# PROVIDED RECORDS start
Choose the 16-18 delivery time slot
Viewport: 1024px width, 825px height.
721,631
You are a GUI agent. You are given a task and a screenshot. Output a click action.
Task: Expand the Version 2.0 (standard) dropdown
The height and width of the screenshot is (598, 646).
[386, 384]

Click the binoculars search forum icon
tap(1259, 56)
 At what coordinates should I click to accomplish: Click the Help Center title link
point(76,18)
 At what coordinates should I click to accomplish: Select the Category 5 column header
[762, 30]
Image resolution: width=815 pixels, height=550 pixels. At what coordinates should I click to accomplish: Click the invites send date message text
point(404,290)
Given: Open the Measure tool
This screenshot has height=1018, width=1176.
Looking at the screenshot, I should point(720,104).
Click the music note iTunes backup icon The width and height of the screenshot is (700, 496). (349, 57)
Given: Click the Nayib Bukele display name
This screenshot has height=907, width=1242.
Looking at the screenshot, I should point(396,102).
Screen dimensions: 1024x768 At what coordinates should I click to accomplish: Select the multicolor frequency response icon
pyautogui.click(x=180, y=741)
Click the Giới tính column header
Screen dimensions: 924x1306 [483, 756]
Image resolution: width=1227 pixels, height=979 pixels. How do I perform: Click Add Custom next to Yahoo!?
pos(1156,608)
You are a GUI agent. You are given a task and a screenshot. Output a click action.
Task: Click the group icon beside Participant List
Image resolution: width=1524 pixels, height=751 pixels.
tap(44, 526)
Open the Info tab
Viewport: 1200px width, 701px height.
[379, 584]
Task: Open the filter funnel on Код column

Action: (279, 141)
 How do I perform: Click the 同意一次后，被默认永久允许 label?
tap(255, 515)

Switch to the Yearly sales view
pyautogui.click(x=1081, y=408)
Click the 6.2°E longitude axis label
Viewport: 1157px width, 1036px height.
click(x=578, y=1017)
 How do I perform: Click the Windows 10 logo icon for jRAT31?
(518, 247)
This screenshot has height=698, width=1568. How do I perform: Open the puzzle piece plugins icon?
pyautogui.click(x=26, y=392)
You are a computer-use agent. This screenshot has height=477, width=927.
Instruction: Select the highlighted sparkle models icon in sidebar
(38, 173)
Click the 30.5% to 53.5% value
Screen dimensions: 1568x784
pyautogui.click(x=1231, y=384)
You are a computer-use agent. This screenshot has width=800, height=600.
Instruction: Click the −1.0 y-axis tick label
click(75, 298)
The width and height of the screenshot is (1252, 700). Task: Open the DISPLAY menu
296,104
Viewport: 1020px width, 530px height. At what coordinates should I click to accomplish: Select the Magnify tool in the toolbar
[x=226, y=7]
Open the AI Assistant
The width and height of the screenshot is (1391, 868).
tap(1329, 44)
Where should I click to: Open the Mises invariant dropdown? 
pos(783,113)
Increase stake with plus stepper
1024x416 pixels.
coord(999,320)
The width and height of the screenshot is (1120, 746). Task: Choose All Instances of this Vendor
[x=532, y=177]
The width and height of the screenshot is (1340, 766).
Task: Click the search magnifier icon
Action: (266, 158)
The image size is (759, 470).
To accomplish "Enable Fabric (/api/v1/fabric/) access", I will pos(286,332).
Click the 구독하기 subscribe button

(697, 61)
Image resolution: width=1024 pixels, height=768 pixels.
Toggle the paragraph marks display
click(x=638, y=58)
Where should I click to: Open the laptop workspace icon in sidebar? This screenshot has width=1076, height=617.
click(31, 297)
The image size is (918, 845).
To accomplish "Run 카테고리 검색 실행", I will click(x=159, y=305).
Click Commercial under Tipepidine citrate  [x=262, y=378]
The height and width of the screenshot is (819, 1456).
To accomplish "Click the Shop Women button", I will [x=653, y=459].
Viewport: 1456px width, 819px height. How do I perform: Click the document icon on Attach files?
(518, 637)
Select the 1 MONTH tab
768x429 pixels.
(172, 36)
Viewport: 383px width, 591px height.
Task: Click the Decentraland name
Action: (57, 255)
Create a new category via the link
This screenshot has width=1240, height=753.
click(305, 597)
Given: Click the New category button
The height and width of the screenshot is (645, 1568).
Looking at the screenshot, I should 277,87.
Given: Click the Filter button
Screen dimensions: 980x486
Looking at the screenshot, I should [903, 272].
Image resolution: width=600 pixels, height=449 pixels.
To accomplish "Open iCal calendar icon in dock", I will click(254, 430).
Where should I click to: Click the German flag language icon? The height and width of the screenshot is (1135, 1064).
# PROVIDED RECORDS end
• [AIM OF THE EXERCISE]: Rewrite all of the data with every "How do I perform" changed to "How can I do", leaving everything else the same.

• [OUTPUT FOR THIS TASK]:
Choose the 16-18 delivery time slot
Viewport: 1024px width, 825px height.
721,631
You are a GUI agent. You are given a task and a screenshot. Output a click action.
Task: Expand the Version 2.0 (standard) dropdown
The height and width of the screenshot is (598, 646).
[386, 384]

Click the binoculars search forum icon
tap(1259, 56)
 At what coordinates should I click to accomplish: Click the Help Center title link
point(76,18)
 At what coordinates should I click to accomplish: Select the Category 5 column header
[762, 30]
Image resolution: width=815 pixels, height=550 pixels. At what coordinates should I click to accomplish: Click the invites send date message text
point(404,290)
Given: Open the Measure tool
This screenshot has height=1018, width=1176.
Looking at the screenshot, I should point(720,104).
Click the music note iTunes backup icon The width and height of the screenshot is (700, 496). (349, 57)
Given: Click the Nayib Bukele display name
This screenshot has height=907, width=1242.
Looking at the screenshot, I should point(396,102).
Screen dimensions: 1024x768 At what coordinates should I click to accomplish: Select the multicolor frequency response icon
pyautogui.click(x=180, y=741)
Click the Giới tính column header
Screen dimensions: 924x1306 [483, 756]
Image resolution: width=1227 pixels, height=979 pixels. How can I do: Click Add Custom next to Yahoo!?
pos(1156,608)
You are a GUI agent. You are given a task and a screenshot. Output a click action.
Task: Click the group icon beside Participant List
Image resolution: width=1524 pixels, height=751 pixels.
tap(44, 526)
Open the Info tab
Viewport: 1200px width, 701px height.
[379, 584]
Task: Open the filter funnel on Код column

Action: (279, 141)
 How can I do: Click the 同意一次后，被默认永久允许 label?
tap(255, 515)

Switch to the Yearly sales view
pyautogui.click(x=1081, y=408)
Click the 6.2°E longitude axis label
Viewport: 1157px width, 1036px height.
click(x=578, y=1017)
 How can I do: Click the Windows 10 logo icon for jRAT31?
(518, 247)
This screenshot has height=698, width=1568. How can I do: Open the puzzle piece plugins icon?
pyautogui.click(x=26, y=392)
You are a computer-use agent. This screenshot has height=477, width=927.
Instruction: Select the highlighted sparkle models icon in sidebar
(38, 173)
Click the 30.5% to 53.5% value
Screen dimensions: 1568x784
pyautogui.click(x=1231, y=384)
You are a computer-use agent. This screenshot has width=800, height=600.
Instruction: Click the −1.0 y-axis tick label
click(75, 298)
The width and height of the screenshot is (1252, 700). Task: Open the DISPLAY menu
296,104
Viewport: 1020px width, 530px height. At what coordinates should I click to accomplish: Select the Magnify tool in the toolbar
[x=226, y=7]
Open the AI Assistant
The width and height of the screenshot is (1391, 868).
tap(1329, 44)
Where should I click to: Open the Mises invariant dropdown? 
pos(783,113)
Increase stake with plus stepper
1024x416 pixels.
coord(999,320)
The width and height of the screenshot is (1120, 746). Task: Choose All Instances of this Vendor
[x=532, y=177]
The width and height of the screenshot is (1340, 766).
Task: Click the search magnifier icon
Action: (266, 158)
The image size is (759, 470).
To accomplish "Enable Fabric (/api/v1/fabric/) access", I will pos(286,332).
Click the 구독하기 subscribe button

(697, 61)
Image resolution: width=1024 pixels, height=768 pixels.
Toggle the paragraph marks display
click(x=638, y=58)
Where should I click to: Open the laptop workspace icon in sidebar? This screenshot has width=1076, height=617.
click(31, 297)
The image size is (918, 845).
To accomplish "Run 카테고리 검색 실행", I will click(x=159, y=305).
Click Commercial under Tipepidine citrate  [x=262, y=378]
The height and width of the screenshot is (819, 1456).
To accomplish "Click the Shop Women button", I will [x=653, y=459].
Viewport: 1456px width, 819px height. How can I do: Click the document icon on Attach files?
(518, 637)
Select the 1 MONTH tab
768x429 pixels.
(172, 36)
Viewport: 383px width, 591px height.
Task: Click the Decentraland name
Action: (57, 255)
Create a new category via the link
This screenshot has width=1240, height=753.
click(305, 597)
Given: Click the New category button
The height and width of the screenshot is (645, 1568).
Looking at the screenshot, I should 277,87.
Given: Click the Filter button
Screen dimensions: 980x486
Looking at the screenshot, I should [903, 272].
Image resolution: width=600 pixels, height=449 pixels.
To accomplish "Open iCal calendar icon in dock", I will click(254, 430).
Where should I click to: Click the German flag language icon? The height and width of the screenshot is (1135, 1064).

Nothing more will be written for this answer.